MultiContextApp.java

    public static String getSimilarWord(String value) {
        try (Context context = GraalPyResources.contextBuilder().build()) {
            context.eval("python", """
                    import polyleven
                    def get_similar_word(value):
                        words = [x for x in fruits if polyleven.levenshtein(x, value) <= 1]
                        return words[0] if words else None
                    """);

            Value pythonBindings = context.getBindings("python");
            pythonBindings.putMember("fruits", FRUITS.toArray());
            Value result = pythonBindings
                    .getMember("get_similar_word")
                    .execute(value);
            return result.isNull() ? null : result.asString();
        }
    }

    public static void main(String[] args) {
        for (String value : args) {
            if (FRUITS.contains(value)) {
                System.out.printf("✅ %s%n", value);
            } else {
                System.out.printf("❌ %s", value);
                String similarWord = getSimilarWord(value);
                if (similarWord != null) {
                    System.out.printf(" (did you mean '%s')%n", similarWord);
                } else {
                    System.out.println();
                }
            }
        }
    }

Run the application:

mvn package exec:java -Dexec.mainClass=org.example.MultiContextApp -Dexec.args="appkle pear anana strawberry tomato"
[INFO] ...
❌ appkle (did you mean 'apple')
✅ pear
❌ ananaTraceback (most recent call last):
  File "Unnamed", line 1, in <module>
SystemError: GraalPy option 'NativeModules' is set to false, but the 'llvm' language, which is required for this feature, is not available. If this is a GraalPy standalone distribution: this indicates internal error. If GraalPy was used as a Maven dependency: are you missing a runtime dependency 'org.graalvm.polyglot:llvm{-community}'?

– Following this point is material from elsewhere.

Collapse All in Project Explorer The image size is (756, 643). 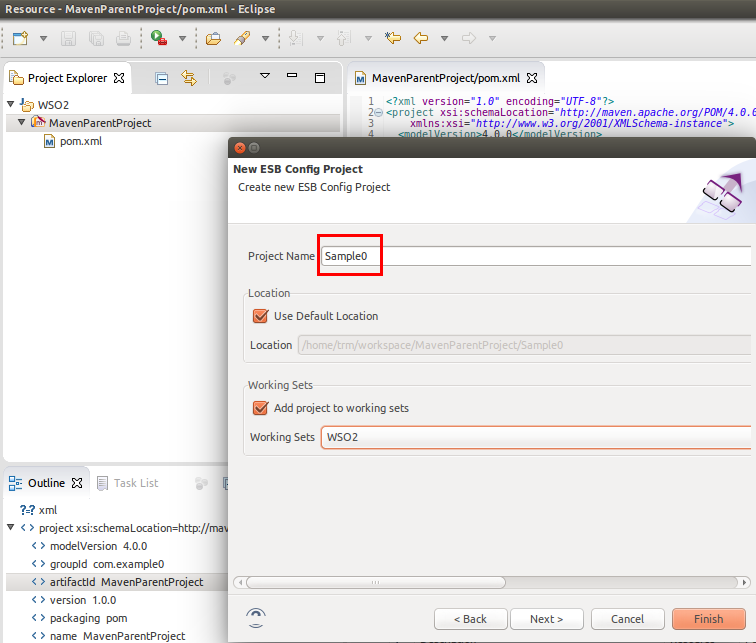pyautogui.click(x=161, y=78)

The error refers to the LLVM runtime, which can be used as an execution engine for native extensions and which provides multi-context support. However, using the LLVM runtime is not recommended, because it requires compilation with specialized LLVM toolchain, has significant warm-up, memory footprint, and its support may be removed in some future versions of GraalPy.

8. Next steps

Footnotes

  1. Oracle JDK 17 and OpenJDK 17 are supported with interpreter only. GraalVM JDK 21, Oracle JDK 21, OpenJDK 21 and newer with JIT compilation. Note: GraalVM for JDK 17 is not supported.